اِنَّٓا اَرْسَلْنَا عَلَيْهِمْ حَاصِباً اِلَّٓا اٰلَ لُوطٍۜ نَجَّيْنَاهُمْ بِسَحَرٍۙ
Kur’an, Lût kavmini ahlâksızlığa boğulmuş, özellikle cinsel sapıklıklarıyla tanınmış ve bu yüzden ağır bir cezaya çarptırılmış toplum örneği olarak muhtelif vesilelerle zikreder (bilgi için bk. A‘râf 7/80-84; Hûd 11/77-83; Hicr 15/57-77).
Kur'an Yolu Tefsiri Cilt: 5 Sayfa: 191
اِنَّٓا اَرْسَلْنَا عَلَيْهِمْ حَاصِباً اِلَّٓا اٰلَ لُوطٍۜ
İsim cümlesidir. اِنَّ tekid harfidir. İsim cümlesinin önüne gelir. İsmini nasb haberini ref eder. نَا mütekellim zamiri اِنَّ ’nin ismi olarak mahallen mansubdur. اَرْسَلْنَا fiili اِنَّ ’nin haberi olarak mahallen merfûdur.
اَرْسَلْنَا sükun üzere mebni mazi fiildir. Mütekellim zamiri نَا fail olarak mahallen merfûdur. عَلَيْهِمْ car mecruru اَرْسَلْنَا fiiline mütealliktir. حَاصِباً mef’ûlun bih olup fetha ile mansubdur. اِلَّٓا istisna harfidir. اٰلَ müstesna olup fetha ile mansubdur. لُوطٍ muzâfun ileyh olup kesra ile mecrurdur.
اَرْسَلْنَا fiili sülâsî mücerrede bir harf ilave edilerek mezid yapılan fiillerdendir. Fiil if’âl babındandır. Sülâsîsi رسل ’dir.

● **Problemler**
[1] Metinde "Kur'an Yolu Tefsiri" ile "haberi olarak mahallen merfûdur." arasındaki bölümü, her iki ifade de dahil olmak üzere aynen kopyalayın.
[2] Metne göre اَرْسَلْنَا fiili hangi babdandır?

● **Kayıtlı Veriler**
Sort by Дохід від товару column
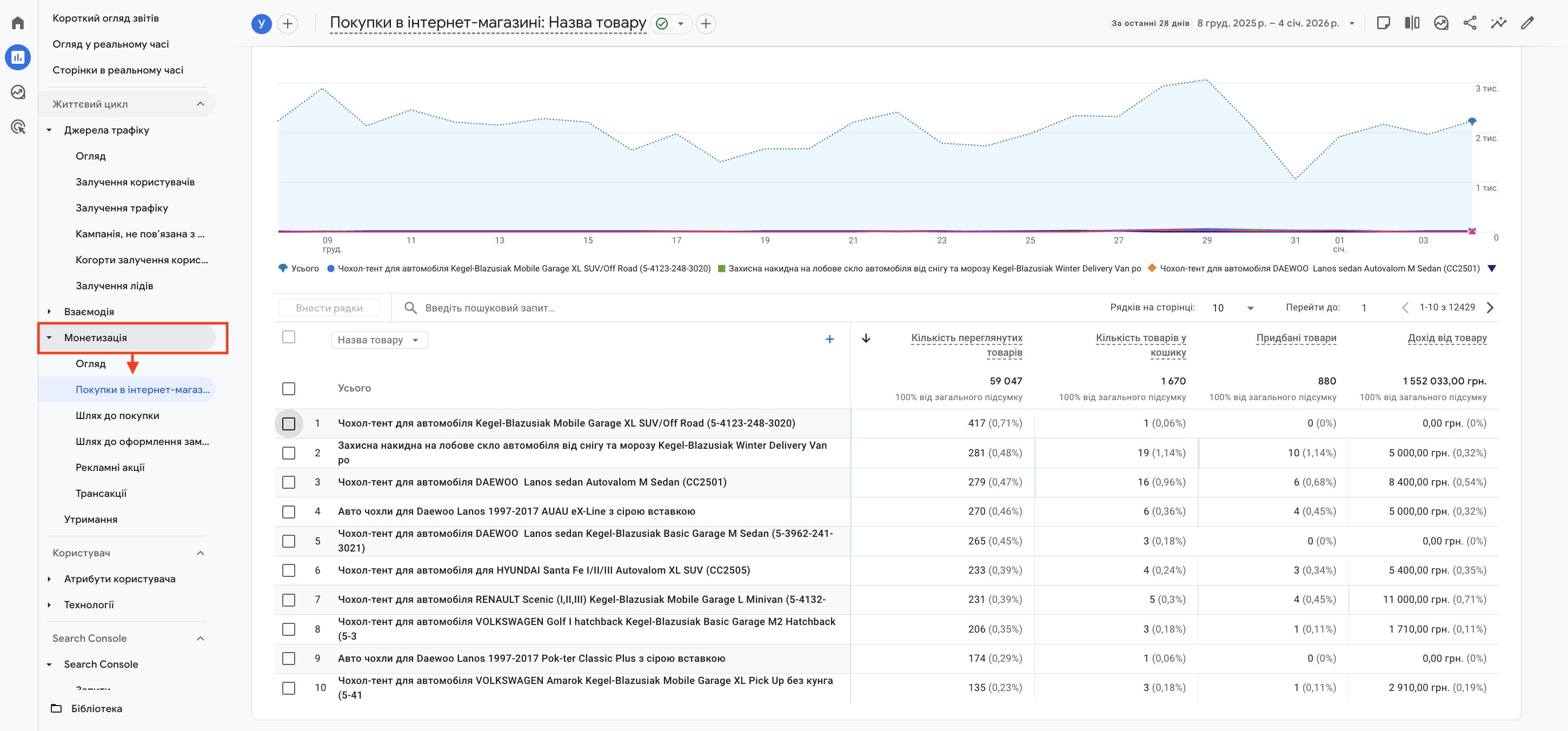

● **Yazılı Cevaplar**
[1]
Kur'an Yolu Tefsiri Cilt: 5 Sayfa: 191
اِنَّٓا اَرْسَلْنَا عَلَيْهِمْ حَاصِباً اِلَّٓا اٰلَ لُوطٍۜ
İsim cümlesidir. اِنَّ tekid harfidir. İsim cümlesinin önüne gelir. İsmini nasb haberini ref eder. نَا mütekellim zamiri اِنَّ ’nin ismi olarak mahallen mansubdur. اَرْسَلْنَا fiili اِنَّ ’nin haberi olarak mahallen merfûdur.

[2] If’âl babındandır.